Affinity maturation generates greatly improved xyloglucan-specific carbohydrate binding modules
1 Dept of Immunotechnology, Lund University, Lund, Sweden
2 School of Biotechnology, Royal Institute of Technology (KTH), Stockholm, Sweden
3 Dept of Wood Science, Swedish University of Agricultural Science, Uppsala, Sweden
4 WURC, Swedish University of Agricultural Science, Uppsala, Sweden
5 Institute for Cell and Molecular Biosciences, Newcastle University, Newcastle upon Tyne, UK
6 Dept of Biotechnology, Lund University, Lund, Sweden
7 Current address: The International Max Plank Research School for Molecular and Cellular Biology, Max-Planck-Institute of Immunobiology, Freiburg, Germany
8 Current address: Affitech AS, Oslo, Norway
BMC Biotechnology 2009, 9:92 doi:10.1186/1472-6750-9-92Published: 31 October 2009
Molecular evolution of carbohydrate binding modules (CBM) is a new approach for the generation of glycan-specific molecular probes.

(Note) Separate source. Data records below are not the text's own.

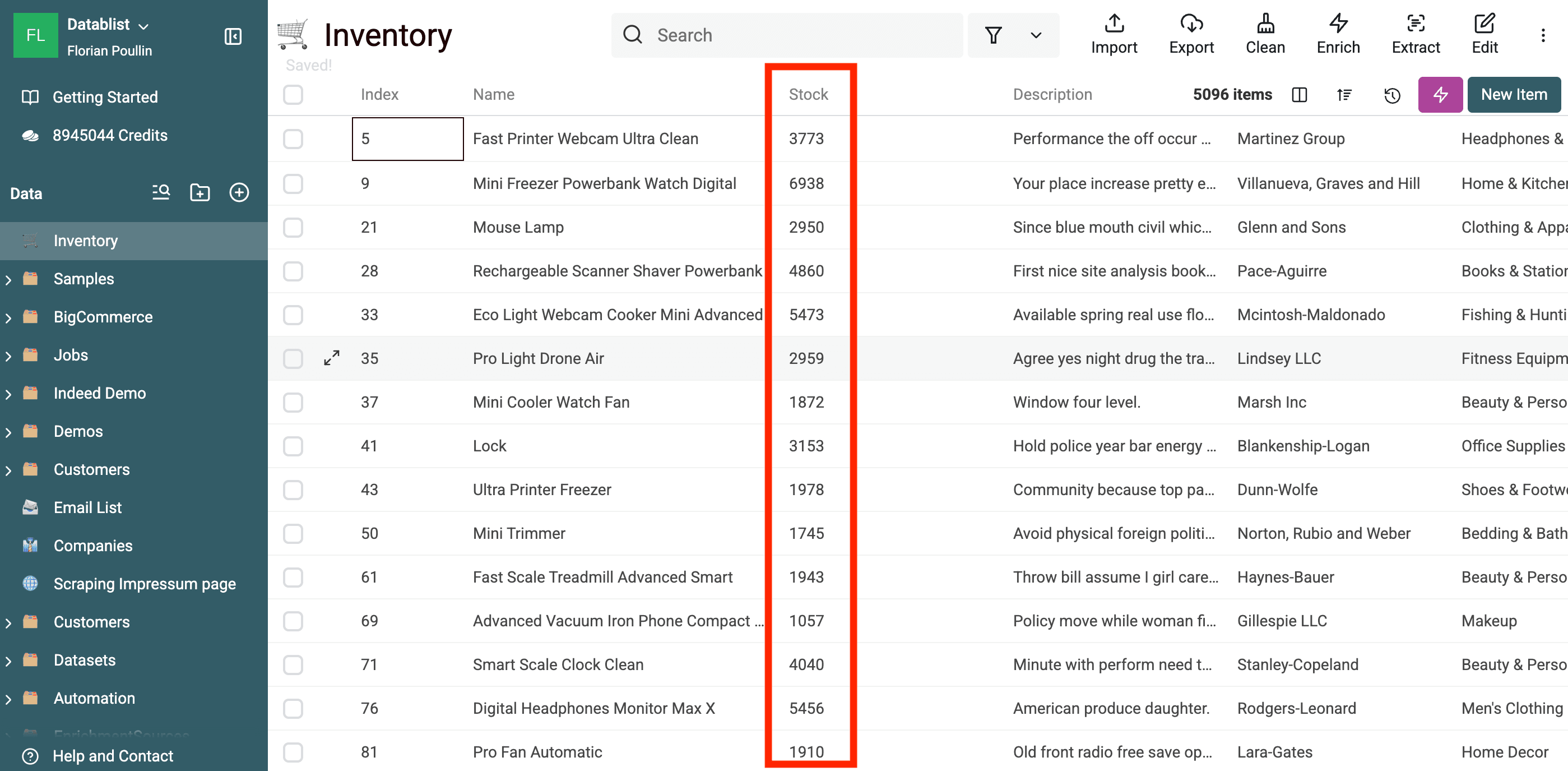Open the Import tool

(1114, 35)

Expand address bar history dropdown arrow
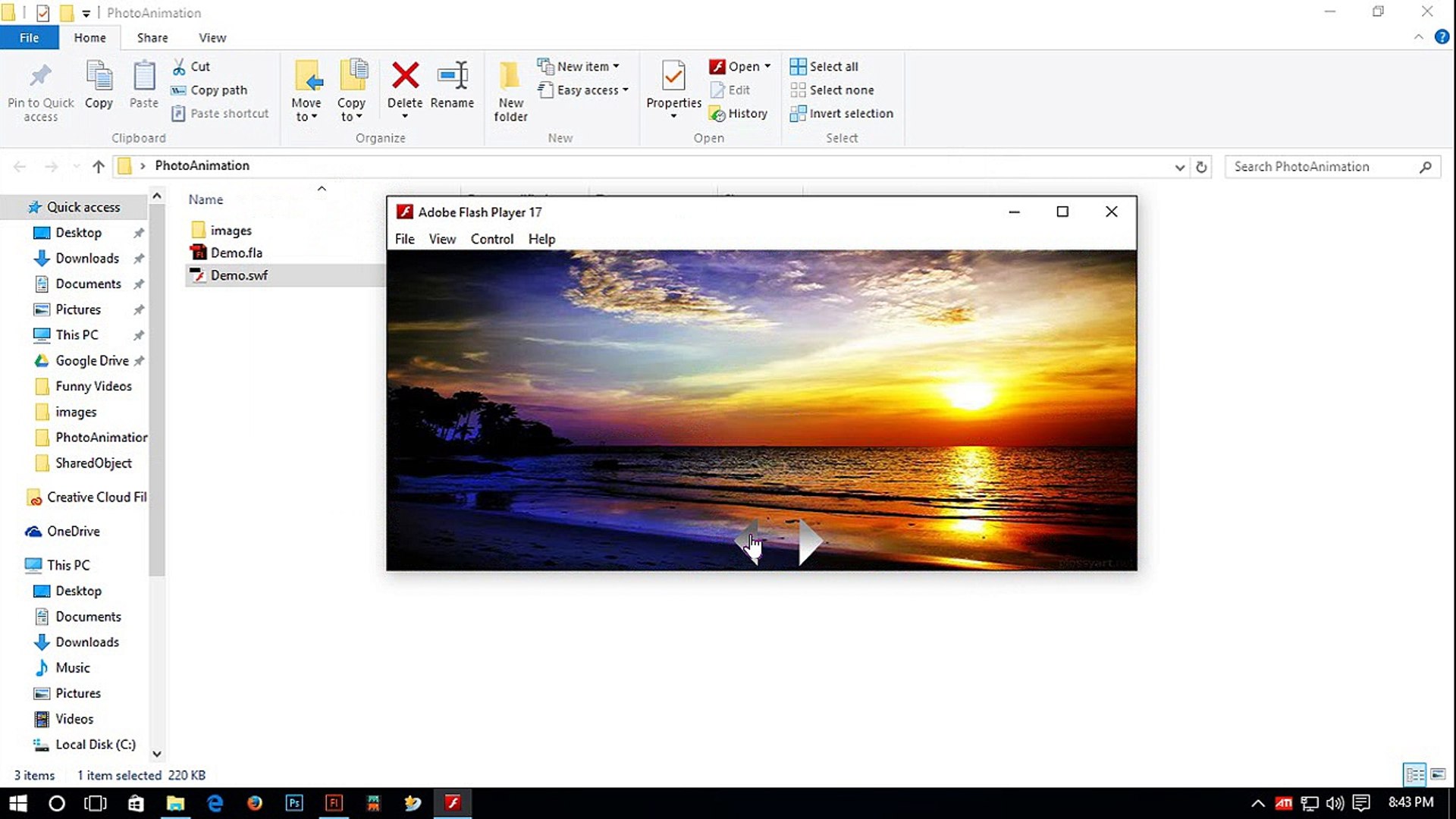tap(1179, 167)

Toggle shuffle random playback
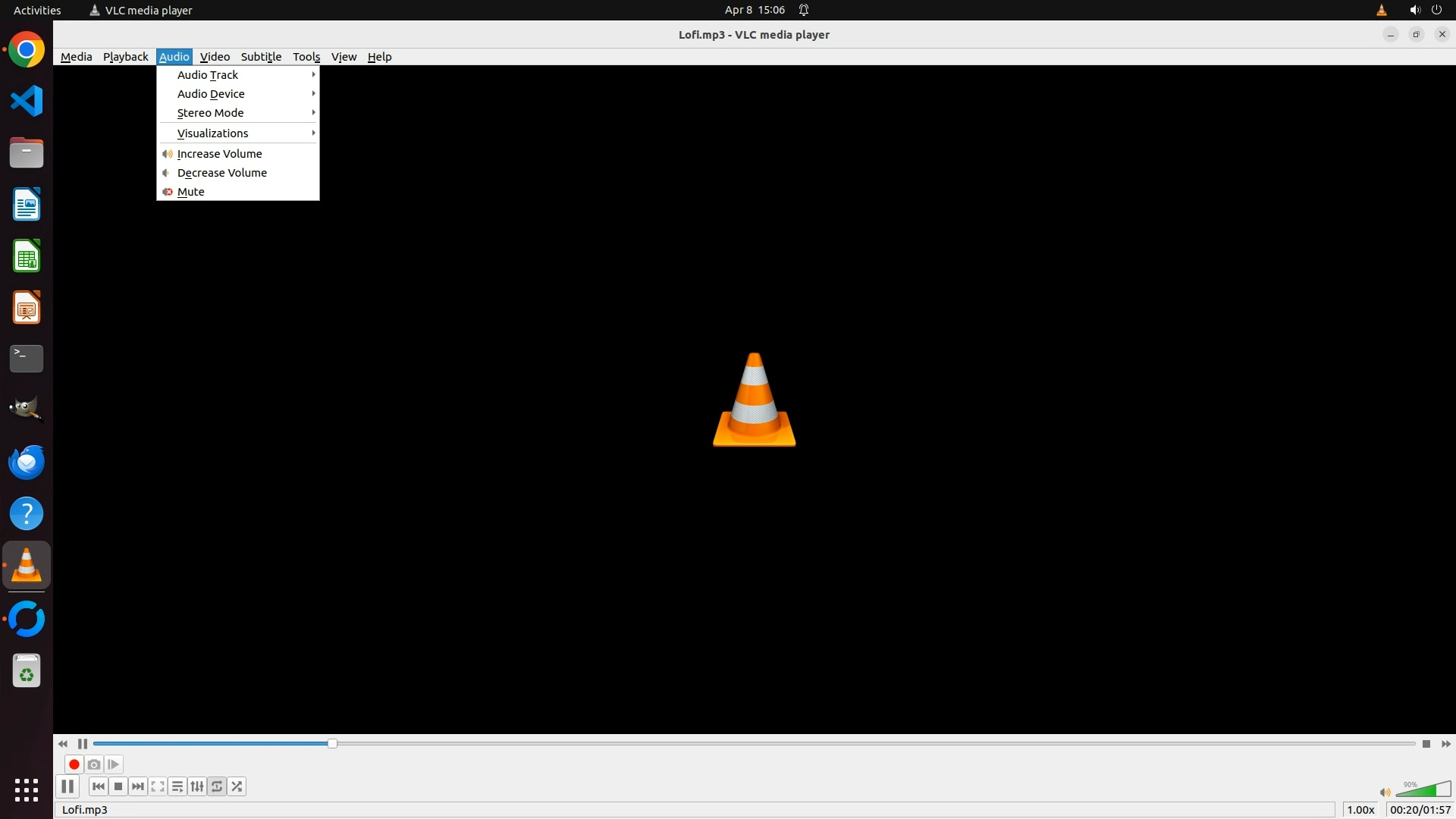coord(237,786)
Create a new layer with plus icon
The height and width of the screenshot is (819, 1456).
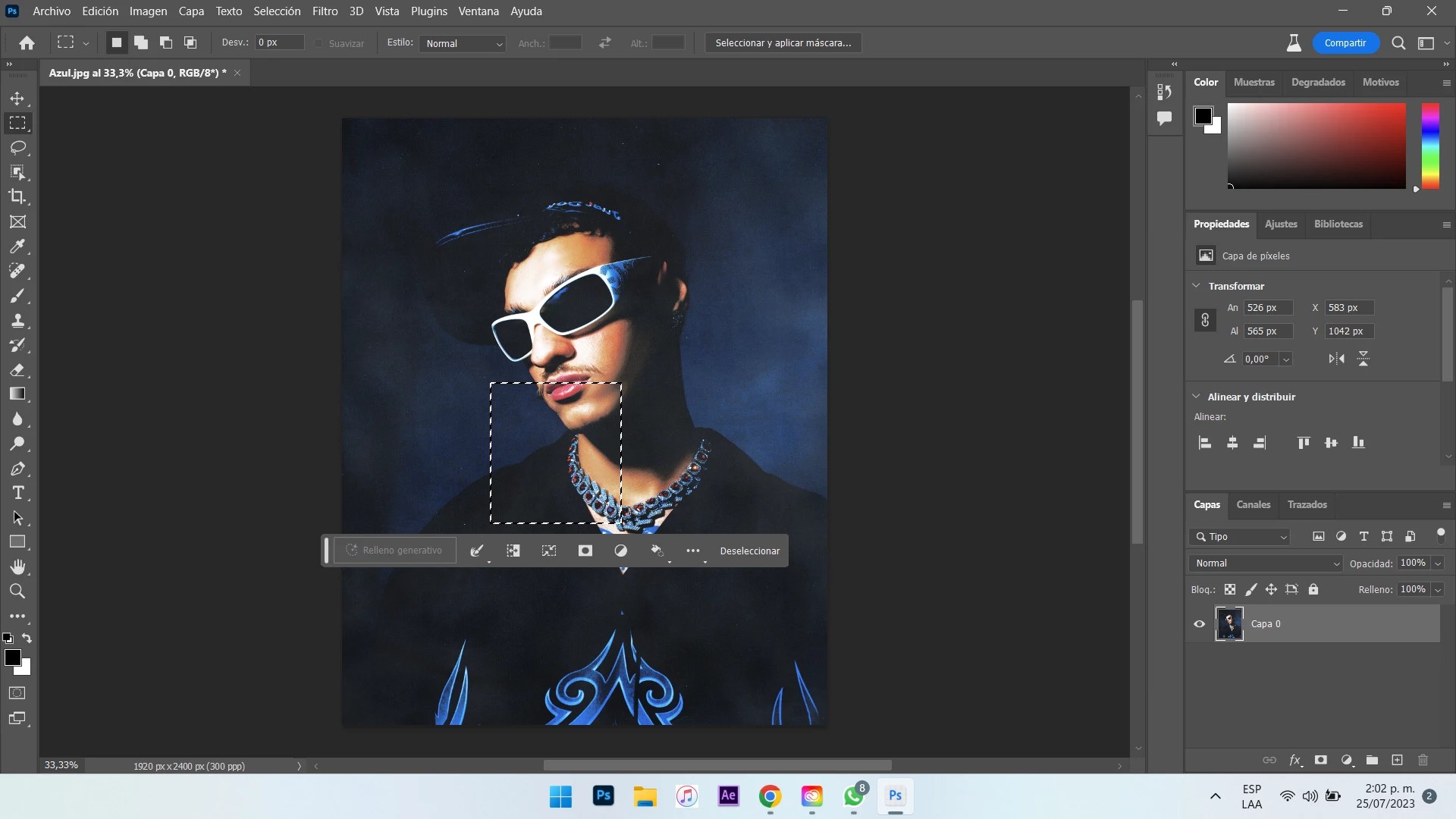(x=1397, y=760)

To date, the possibility of performing affinity maturation on CBM has not been investigated. In this study we show that binding characteristics such as affinity can be improved for CBM generated from the CBM4-2 scaffold by using random mutagenesis in combination with phage display technology.
Two modified proteins with greatly improved affinity for xyloglucan, a key polysaccharide abundant in the plant kingdom crucial for providing plant support, were generated. Both improved modules differ from other existing xyloglucan probes by binding to galactose-decorated subunits of xyloglucan. The usefulness of the evolved binders was verified by staining of plant sections, where they performed better than the xyloglucan-binding module from which they had been derived. They discriminated non-fucosylated from fucosylated xyloglucan as shown by their ability to stain only the endosperm, rich in non-fucosylated xyloglucan, but not the integument rich in fucosylated xyloglucan, on tamarind seed sections.
We conclude that affinity maturation of CBM selected from molecular libraries based on the CBM4-2 scaffold is possible and has the potential to generate new analytical tools for detection of plant carbohydrates.